## What needs to be done
Extract a passage from the sentiment classification tutorial. Begin at the words "### Where to" and stop after "(40% Off: **traskud17**)".

## Extract provided
# Sentiment Classification & How To "Frame Problems" for a Neural Network

by Andrew Trask

- **Twitter**: @iamtrask
- **Blog**: http://iamtrask.github.io

### What You Should Already Know

- neural networks, forward and back-propagation
- stochastic gradient descent
- mean squared error
- and train/test splits

### Where to Get Help if You Need it
- Re-watch previous Udacity Lectures
- Leverage the recommended Course Reading Material - [Grokking Deep Learning](https://www.manning.com/books/grokking-deep-learning) (40% Off: **traskud17**)
- Shoot me a tweet @iamtrask


### Tutorial Outline:

- Intro: The Importance of "Framing a Problem"


- Curate a Dataset
- Developing a "Predictive Theory"
- **PROJECT 1**: Quick Theory Validation


- Transforming Text to Numbers
- **PROJECT 2**: Creating the Input/Output Data


- Putting it all together in a Neural Network
- **PROJECT 3**: Building our Neural Network


- Understanding Neural Noise
- **PROJECT 4**: Making Learning Faster by Reducing Noise


- Analyzing Inefficiencies in our Network
- **PROJECT 5**: Making our Network Train and Run Faster


- Further Noise Reduction
- **PROJECT 6**: Reducing Noise by Strategically Reducing the Vocabulary


- Analysis: What's going on in the weights?

# Lesson: Curate a Dataset

In [18]:
def pretty_print_review_and_label(i):
    print(labels[i] + "\t:\t" + reviews[i][:80] + "...")

Material for locating described items:
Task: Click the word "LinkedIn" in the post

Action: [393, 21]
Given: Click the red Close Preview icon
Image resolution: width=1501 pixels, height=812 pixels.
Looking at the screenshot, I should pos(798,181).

## Response to the task
### Where to Get Help if You Need it
- Re-watch previous Udacity Lectures
- Leverage the recommended Course Reading Material - [Grokking Deep Learning](https://www.manning.com/books/grokking-deep-learning) (40% Off: **traskud17**)